Une dernière question sur la désobéissance civile qui revient à plusieurs reprises dans votre livre. Des hackers qui pirateraient des voitures électriques pour encercler un domicile, des « Tesla autopilotées qui feront exploser le siège social de Waymo, à la Fight Club ». Quel est votre regard sur les white hats, ces hackers éthiques qui viendraient aider la lutte climatique ?

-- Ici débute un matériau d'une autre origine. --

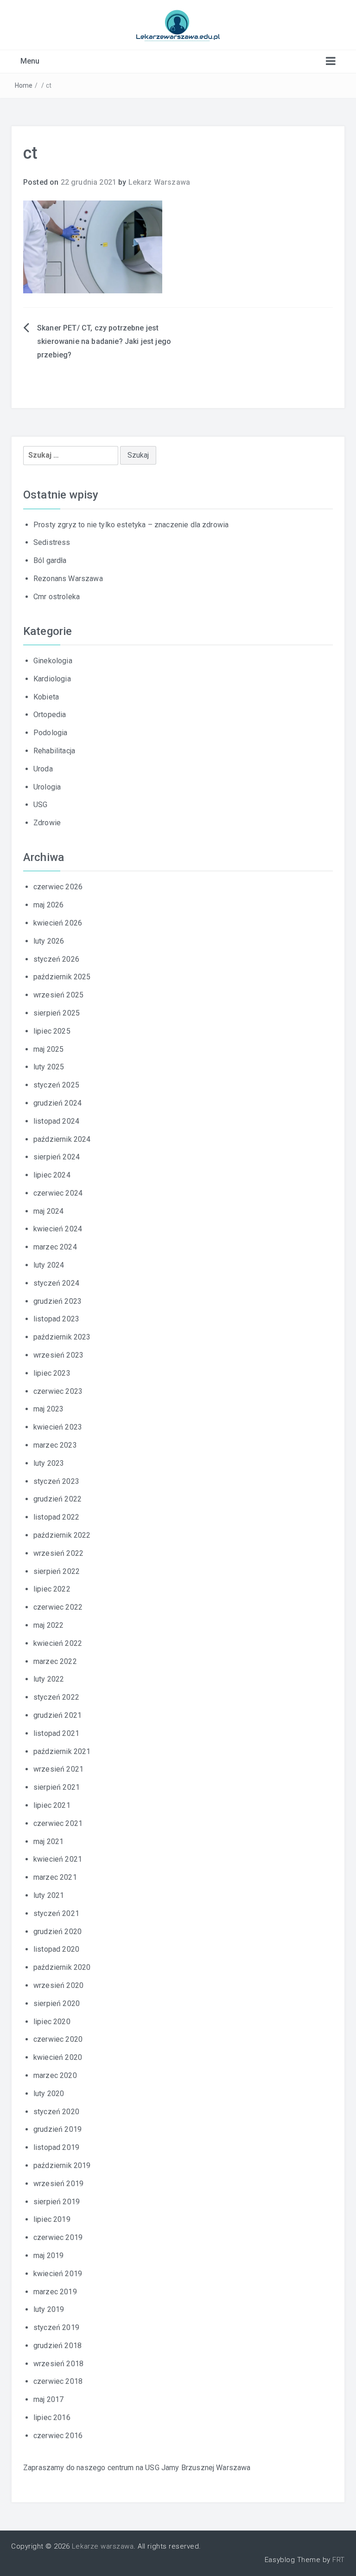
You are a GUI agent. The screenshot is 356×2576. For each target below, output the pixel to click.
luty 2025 (48, 1066)
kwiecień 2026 (57, 923)
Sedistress (51, 542)
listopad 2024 (56, 1121)
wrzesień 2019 (58, 2183)
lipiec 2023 (51, 1373)
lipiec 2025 (51, 1031)
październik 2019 (62, 2165)
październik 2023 (62, 1337)
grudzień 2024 (57, 1103)
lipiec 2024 (51, 1175)
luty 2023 (48, 1463)
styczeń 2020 (56, 2111)
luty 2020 (48, 2093)
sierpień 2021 (56, 1787)
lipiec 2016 (51, 2417)
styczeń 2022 (56, 1697)
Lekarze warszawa (103, 2546)
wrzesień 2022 (58, 1553)
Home (24, 85)
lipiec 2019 (51, 2219)
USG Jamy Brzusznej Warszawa (197, 2467)
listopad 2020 (56, 1949)
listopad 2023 (56, 1318)
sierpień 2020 (56, 2003)
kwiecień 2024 (57, 1228)
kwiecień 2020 (57, 2057)
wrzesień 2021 (58, 1769)
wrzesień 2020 (58, 1985)
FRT (338, 2560)
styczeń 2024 (56, 1283)
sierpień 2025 (56, 1013)
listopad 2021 (56, 1733)
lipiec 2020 (51, 2021)
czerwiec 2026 (58, 886)
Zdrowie (47, 822)
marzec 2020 (55, 2075)
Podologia (50, 732)
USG (40, 804)
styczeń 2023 (56, 1481)
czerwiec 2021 (58, 1823)
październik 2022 (62, 1535)
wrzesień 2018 (58, 2363)
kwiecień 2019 (57, 2273)
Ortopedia (49, 714)
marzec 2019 (55, 2291)
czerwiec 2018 (58, 2381)
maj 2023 (48, 1409)
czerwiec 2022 (58, 1607)
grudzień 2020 (57, 1931)
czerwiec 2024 (58, 1193)
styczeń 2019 (56, 2327)
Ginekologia (52, 660)
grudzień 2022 (57, 1499)
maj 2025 (48, 1049)
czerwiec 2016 (58, 2435)
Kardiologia (52, 678)
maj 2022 (48, 1625)
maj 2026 (48, 904)
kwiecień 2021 (57, 1859)
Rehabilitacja (54, 750)
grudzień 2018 (57, 2345)
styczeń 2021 (56, 1913)
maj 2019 (48, 2255)
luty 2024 (48, 1265)
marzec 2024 (55, 1247)
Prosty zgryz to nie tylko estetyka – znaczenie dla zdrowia (131, 524)
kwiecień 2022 (57, 1643)
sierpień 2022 (56, 1571)
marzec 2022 (55, 1661)
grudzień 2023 (57, 1301)
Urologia (47, 787)
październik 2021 (62, 1751)
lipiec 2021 (51, 1805)
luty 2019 (48, 2309)
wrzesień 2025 (58, 994)
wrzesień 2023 (58, 1355)
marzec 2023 (55, 1445)
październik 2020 (62, 1967)
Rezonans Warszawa (68, 578)
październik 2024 (62, 1139)
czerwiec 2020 (58, 2039)
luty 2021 (48, 1895)
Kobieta (46, 697)
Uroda (43, 768)
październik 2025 (62, 976)
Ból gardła (50, 560)
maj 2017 (48, 2399)
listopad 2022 (56, 1517)
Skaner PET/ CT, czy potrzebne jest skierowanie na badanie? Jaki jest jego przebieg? (104, 341)
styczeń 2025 (56, 1085)
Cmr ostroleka (56, 596)
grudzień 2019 (57, 2129)
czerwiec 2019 (58, 2237)
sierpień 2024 (56, 1156)
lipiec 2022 (51, 1589)
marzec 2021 (55, 1877)
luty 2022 (48, 1679)
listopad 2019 (56, 2147)
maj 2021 (48, 1841)
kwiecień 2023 (57, 1427)
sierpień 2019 (56, 2201)
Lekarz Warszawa (159, 182)
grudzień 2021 (57, 1715)
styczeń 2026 (56, 959)
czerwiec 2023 (58, 1391)
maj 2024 (48, 1211)
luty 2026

Je trouve qu’on ne les entend plus assez alors que leur importance me semble vitale pour changer ce monde, qui est fortement numérisé, ultraconnecté, donc piratable par définition. On a foutrement besoin de hackers vaillants et éthiques, de Robin des bois aptes à hacker les objets connectés, modifier l’internet des objets, bricoler les comptes bancaires, aptes à immobiliser des usines de ciments, à rendre inopérante la circulation des voitures électriques ou à faire de ces voitures des armes de dissuasion écologique. On a besoin de pirates pour saboter les datacenters d’Amazon, pour bloquer les plateformes d’Uber ou de Airbnb, de toutes ces boîtes qui contribuent à défoncer la planète pour simplement maximiser le fric qu’elle gagne. On a besoin d’eux pour imposer la low-tech partout où on le peut, pour brouiller et saboter les installations polluantes, énergivores ou extractives qui toutes utilisent informatiques et réseaux pour fonctionner.
L’action directe est aujourd’hui une nécessité.